» About this exercise: Print the listing below exactly. Leave nothing out.

» Available data:
================

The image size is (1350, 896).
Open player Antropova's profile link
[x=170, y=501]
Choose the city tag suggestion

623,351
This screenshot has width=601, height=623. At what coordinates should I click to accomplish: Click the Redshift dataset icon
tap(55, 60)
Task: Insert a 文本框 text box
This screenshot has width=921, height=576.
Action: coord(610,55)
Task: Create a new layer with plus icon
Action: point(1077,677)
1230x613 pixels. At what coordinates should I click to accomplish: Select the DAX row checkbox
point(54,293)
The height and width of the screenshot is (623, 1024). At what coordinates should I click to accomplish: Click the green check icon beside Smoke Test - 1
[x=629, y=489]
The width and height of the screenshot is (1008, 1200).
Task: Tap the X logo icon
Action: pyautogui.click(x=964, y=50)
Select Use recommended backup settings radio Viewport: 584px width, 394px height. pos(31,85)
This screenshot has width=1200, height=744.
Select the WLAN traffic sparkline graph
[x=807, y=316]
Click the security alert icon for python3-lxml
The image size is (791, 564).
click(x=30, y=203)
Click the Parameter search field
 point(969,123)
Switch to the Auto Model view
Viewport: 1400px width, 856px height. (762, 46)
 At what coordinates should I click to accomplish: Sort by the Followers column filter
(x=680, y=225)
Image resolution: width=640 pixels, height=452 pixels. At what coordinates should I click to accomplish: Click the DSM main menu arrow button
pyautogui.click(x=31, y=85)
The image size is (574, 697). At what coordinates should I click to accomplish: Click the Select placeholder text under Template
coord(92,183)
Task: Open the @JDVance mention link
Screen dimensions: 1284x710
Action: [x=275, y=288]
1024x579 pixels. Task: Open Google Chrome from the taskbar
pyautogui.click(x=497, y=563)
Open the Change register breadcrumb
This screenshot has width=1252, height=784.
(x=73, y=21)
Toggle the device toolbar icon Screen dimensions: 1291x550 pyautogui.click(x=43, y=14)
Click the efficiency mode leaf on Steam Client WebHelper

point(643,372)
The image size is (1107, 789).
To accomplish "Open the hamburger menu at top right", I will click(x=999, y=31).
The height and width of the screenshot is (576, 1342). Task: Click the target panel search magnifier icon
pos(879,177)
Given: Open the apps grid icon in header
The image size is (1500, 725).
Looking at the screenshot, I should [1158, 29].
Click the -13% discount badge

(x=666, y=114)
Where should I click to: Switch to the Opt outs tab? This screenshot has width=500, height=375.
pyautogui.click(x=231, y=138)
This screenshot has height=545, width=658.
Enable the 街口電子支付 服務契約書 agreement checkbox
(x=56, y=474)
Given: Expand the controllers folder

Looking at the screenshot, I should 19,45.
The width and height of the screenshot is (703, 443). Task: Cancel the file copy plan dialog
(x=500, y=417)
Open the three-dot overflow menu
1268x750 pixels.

================

» Solution to this exercise:
The image size is (1350, 896).
Open player Antropova's profile link
[x=170, y=501]
Choose the city tag suggestion

623,351
This screenshot has width=601, height=623. At what coordinates should I click to accomplish: Click the Redshift dataset icon
tap(55, 60)
Task: Insert a 文本框 text box
This screenshot has width=921, height=576.
Action: coord(610,55)
Task: Create a new layer with plus icon
Action: point(1077,677)
1230x613 pixels. At what coordinates should I click to accomplish: Select the DAX row checkbox
point(54,293)
The height and width of the screenshot is (623, 1024). At what coordinates should I click to accomplish: Click the green check icon beside Smoke Test - 1
[x=629, y=489]
The width and height of the screenshot is (1008, 1200).
Task: Tap the X logo icon
Action: pyautogui.click(x=964, y=50)
Select Use recommended backup settings radio Viewport: 584px width, 394px height. pos(31,85)
This screenshot has width=1200, height=744.
Select the WLAN traffic sparkline graph
[x=807, y=316]
Click the security alert icon for python3-lxml
The image size is (791, 564).
click(x=30, y=203)
Click the Parameter search field
 point(969,123)
Switch to the Auto Model view
Viewport: 1400px width, 856px height. (762, 46)
 At what coordinates should I click to accomplish: Sort by the Followers column filter
(x=680, y=225)
Image resolution: width=640 pixels, height=452 pixels. At what coordinates should I click to accomplish: Click the DSM main menu arrow button
pyautogui.click(x=31, y=85)
The image size is (574, 697). At what coordinates should I click to accomplish: Click the Select placeholder text under Template
coord(92,183)
Task: Open the @JDVance mention link
Screen dimensions: 1284x710
Action: [x=275, y=288]
1024x579 pixels. Task: Open Google Chrome from the taskbar
pyautogui.click(x=497, y=563)
Open the Change register breadcrumb
This screenshot has width=1252, height=784.
(x=73, y=21)
Toggle the device toolbar icon Screen dimensions: 1291x550 pyautogui.click(x=43, y=14)
Click the efficiency mode leaf on Steam Client WebHelper

point(643,372)
The image size is (1107, 789).
To accomplish "Open the hamburger menu at top right", I will click(x=999, y=31).
The height and width of the screenshot is (576, 1342). Task: Click the target panel search magnifier icon
pos(879,177)
Given: Open the apps grid icon in header
The image size is (1500, 725).
Looking at the screenshot, I should [1158, 29].
Click the -13% discount badge

(x=666, y=114)
Where should I click to: Switch to the Opt outs tab? This screenshot has width=500, height=375.
pyautogui.click(x=231, y=138)
This screenshot has height=545, width=658.
Enable the 街口電子支付 服務契約書 agreement checkbox
(x=56, y=474)
Given: Expand the controllers folder

Looking at the screenshot, I should 19,45.
The width and height of the screenshot is (703, 443). Task: Cancel the file copy plan dialog
(x=500, y=417)
Open the three-dot overflow menu
1268x750 pixels.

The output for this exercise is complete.